17 Mart 2010




Alice Harikalar Diyarı’ndaydı gerçekten!

Harikaydı onlar, hem de gerçekten!
Ne tuhaf, çocukken kabus olanlar, büyüyünce sevimli oluyor gözümüzde. Ya kötülükleri sevmeyi öğreniyoruz ya da küçükken fazla korkak oluyoruz…Nerden geldi aklıma bu, şurdan: Alice hakkında yaptığım 3-5 kişilik kamuoyu yoklamasına göre küçükken Alice’i okumaya kalkıp bırakmış çoğu. Neden? Korkunç gelmiş! Mavi tırtıllar, konuşan hayvanlar, sonunun ne olduğu bilinmeyen bi yolda takip etmemizi isteyen takım elbiseli bi tavşan… Daha ne olsun, yeterince “tuhaf” değil mi?

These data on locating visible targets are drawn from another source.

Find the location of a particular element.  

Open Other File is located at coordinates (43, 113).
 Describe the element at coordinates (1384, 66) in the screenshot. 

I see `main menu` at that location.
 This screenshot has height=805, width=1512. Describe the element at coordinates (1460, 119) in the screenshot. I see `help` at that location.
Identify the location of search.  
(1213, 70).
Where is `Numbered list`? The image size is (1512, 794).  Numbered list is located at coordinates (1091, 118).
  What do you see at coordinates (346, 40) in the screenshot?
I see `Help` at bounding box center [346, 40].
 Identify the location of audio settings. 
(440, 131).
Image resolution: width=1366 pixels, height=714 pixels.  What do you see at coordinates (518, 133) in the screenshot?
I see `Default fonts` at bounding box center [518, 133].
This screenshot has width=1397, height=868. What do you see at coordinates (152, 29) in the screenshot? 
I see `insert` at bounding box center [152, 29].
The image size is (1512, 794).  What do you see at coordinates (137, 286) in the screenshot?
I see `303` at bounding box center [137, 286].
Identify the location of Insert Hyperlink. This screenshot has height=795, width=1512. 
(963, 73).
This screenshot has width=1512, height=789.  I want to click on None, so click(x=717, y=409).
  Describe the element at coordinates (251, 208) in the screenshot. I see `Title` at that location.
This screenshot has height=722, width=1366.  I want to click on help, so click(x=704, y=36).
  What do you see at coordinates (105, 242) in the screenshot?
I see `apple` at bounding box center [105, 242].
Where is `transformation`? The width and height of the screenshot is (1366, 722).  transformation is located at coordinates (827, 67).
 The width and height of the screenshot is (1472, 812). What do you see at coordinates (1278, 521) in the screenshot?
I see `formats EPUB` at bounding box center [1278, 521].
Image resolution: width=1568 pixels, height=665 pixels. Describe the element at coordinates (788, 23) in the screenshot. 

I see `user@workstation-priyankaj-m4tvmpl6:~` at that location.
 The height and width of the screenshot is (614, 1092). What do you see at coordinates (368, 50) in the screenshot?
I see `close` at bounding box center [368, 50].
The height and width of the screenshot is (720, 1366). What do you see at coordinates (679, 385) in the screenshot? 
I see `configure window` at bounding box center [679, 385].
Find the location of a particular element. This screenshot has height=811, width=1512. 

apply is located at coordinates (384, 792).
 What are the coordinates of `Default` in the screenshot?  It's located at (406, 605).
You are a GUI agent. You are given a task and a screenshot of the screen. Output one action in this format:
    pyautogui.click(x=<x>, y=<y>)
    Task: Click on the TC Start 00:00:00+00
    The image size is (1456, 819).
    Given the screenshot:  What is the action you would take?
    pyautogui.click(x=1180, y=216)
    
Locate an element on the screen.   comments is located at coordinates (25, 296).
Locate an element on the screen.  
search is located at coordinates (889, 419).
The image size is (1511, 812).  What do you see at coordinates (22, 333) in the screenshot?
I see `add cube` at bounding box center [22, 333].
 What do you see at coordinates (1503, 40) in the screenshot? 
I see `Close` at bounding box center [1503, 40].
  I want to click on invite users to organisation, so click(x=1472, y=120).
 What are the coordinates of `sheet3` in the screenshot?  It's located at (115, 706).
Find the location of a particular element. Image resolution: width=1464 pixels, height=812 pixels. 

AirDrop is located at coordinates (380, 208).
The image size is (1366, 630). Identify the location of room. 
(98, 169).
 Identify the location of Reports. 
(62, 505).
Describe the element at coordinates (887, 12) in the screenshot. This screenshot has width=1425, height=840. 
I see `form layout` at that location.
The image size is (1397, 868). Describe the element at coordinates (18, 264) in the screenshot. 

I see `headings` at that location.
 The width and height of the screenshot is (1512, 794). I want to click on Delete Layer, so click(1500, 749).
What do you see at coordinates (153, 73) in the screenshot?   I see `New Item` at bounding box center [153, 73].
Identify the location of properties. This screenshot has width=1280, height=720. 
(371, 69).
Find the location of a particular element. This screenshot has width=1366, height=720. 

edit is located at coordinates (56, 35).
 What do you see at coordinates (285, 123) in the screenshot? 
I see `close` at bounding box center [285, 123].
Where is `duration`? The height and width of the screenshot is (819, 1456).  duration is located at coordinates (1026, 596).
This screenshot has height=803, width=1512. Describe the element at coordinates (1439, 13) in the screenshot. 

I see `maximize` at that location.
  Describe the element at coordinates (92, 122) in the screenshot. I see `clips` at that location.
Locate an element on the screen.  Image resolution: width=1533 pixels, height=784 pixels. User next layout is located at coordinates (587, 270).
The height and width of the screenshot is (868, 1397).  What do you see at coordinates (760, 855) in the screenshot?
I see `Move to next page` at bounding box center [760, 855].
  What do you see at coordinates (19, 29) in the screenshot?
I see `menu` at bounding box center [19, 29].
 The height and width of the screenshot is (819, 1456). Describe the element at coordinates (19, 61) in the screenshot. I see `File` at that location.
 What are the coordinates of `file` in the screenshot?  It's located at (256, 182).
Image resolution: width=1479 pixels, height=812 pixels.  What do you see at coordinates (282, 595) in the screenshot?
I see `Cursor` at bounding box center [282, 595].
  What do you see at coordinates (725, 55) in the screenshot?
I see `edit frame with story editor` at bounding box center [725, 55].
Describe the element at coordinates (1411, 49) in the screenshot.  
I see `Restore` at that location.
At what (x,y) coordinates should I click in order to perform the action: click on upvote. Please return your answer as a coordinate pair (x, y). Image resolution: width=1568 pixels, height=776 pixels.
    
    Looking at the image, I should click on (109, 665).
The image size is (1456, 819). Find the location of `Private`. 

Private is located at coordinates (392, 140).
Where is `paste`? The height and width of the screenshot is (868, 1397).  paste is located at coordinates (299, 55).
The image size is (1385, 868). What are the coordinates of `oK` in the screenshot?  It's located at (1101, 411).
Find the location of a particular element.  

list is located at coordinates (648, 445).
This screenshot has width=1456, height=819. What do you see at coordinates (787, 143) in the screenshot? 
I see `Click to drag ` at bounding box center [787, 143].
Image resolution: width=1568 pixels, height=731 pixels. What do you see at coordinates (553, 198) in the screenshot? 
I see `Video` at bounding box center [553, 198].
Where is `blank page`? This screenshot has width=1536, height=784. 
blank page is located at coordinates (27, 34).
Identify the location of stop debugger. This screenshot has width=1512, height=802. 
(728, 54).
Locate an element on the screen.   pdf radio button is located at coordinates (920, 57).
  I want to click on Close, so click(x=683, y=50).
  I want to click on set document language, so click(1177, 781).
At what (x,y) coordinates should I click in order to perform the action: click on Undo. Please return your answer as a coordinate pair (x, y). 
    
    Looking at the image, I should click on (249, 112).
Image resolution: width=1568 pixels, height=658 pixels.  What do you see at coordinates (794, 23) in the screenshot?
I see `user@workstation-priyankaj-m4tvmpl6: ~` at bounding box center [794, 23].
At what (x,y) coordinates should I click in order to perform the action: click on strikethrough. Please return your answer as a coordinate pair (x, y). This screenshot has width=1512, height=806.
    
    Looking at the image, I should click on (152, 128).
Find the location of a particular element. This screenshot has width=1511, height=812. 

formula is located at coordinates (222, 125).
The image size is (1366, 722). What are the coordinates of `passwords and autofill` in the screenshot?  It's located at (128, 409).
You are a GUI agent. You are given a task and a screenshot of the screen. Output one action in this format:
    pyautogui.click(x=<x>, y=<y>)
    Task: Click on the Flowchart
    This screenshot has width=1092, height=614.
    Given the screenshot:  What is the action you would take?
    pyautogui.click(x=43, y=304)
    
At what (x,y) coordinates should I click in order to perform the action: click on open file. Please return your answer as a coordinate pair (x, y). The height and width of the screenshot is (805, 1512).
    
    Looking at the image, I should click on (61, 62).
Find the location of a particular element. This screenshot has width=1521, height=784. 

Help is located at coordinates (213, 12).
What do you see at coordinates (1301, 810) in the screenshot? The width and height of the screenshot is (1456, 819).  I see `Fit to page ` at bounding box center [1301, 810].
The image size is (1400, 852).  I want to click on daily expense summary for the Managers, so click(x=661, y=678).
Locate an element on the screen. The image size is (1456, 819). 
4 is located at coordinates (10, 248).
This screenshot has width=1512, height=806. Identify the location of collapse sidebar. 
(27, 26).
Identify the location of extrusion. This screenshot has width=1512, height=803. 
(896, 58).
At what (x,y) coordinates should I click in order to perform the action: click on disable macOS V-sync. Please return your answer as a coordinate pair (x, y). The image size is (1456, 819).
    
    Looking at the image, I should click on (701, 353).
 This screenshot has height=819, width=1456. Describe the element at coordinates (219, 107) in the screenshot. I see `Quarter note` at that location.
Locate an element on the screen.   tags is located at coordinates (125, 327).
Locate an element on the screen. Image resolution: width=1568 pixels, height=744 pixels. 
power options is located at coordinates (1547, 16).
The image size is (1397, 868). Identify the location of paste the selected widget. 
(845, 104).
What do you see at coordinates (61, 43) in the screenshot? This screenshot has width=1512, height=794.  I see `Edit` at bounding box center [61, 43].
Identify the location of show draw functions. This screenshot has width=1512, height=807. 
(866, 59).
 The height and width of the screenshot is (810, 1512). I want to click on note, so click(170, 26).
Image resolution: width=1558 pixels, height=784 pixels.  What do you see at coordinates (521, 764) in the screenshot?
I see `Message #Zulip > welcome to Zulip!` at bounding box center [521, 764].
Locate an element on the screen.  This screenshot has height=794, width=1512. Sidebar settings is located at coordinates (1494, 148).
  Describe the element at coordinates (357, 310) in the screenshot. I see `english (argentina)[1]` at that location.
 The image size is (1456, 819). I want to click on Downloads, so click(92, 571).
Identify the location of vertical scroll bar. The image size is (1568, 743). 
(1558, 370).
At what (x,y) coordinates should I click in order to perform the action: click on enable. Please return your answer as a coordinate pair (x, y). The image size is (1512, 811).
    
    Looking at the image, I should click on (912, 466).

Aslında daha tuhaf olanı şu: Ben çocukların hayal dünyasının daha geniş olduğuna, mesela konuşabilen bir tavşanın var olabileceğine büyüklerden daha kolay inanacağını sanırdım. Peki neden biz, Alice’ten korkan çocuklar, korktuk ve okumak istemedik o kitabı? Ya da mesela Makas eller’i ya da Beter Böcek’i neden izleyememiştik o zamanlar? Neden ağabeylerimiz ablalarımız çok eğlenirken biz korku filmi sanıp kızmıştık onlara, kanalı değiştirmedikleri için?
Böyle yapmayan çocuklar da vardır elbet. Ancak onlar azınlıkta kalıyorlar benim 3-5 kişilik anketimde. Görmezden gelebilirim, kim tutar beni!
Başka bir soru: Küçükken bunlardan hoşlanmayan bir insanın neden büyüdüğünde en sevdiği film türü haline gelir bu tuhaf-karanlık- komedi türü filmler? İçinde bastırıp durduğu bi karanlık yön mü ortaya çıkmıştır büyüdükçe? Ne tuhaf…
Her sabah kahvaltıdan önce altı imkânsız şey bulabilen bir babası vardı küçük kızın. Tuhaflıklarla büyüdü, bu yüzden hep tuhaf kaldı, yontulmasına imkan vermedi babası. Yontulmaya ihtiyacı olmamıştı, babası vardı ya! Ama o da öldü bi gün. Ölür ya herkes…
Sonra saldırıya geçti tüm tuhaf olmayan dünya. İntikam alır gibi, tüm tuhaflıkları sebebiyle cezalandırır gibi… ceza olarak sıradan bi hayat yaşamaya zorladılar onu! Ta ki küçük yakışıklı, beyefendi bir beyaz tavşan onu çağırana kadar…
Peşinden gitti. Kaçmak zorundaydı gerçek dünyadan, çıldırma aşamasındaydı, ya onu takip edecekti ya da normal olacaktı! Babası “bütün iyi insanlar delidir” demişti. Çok sevgili babasının sözünü dinlemeliydi, evet, tavşanı takip etti.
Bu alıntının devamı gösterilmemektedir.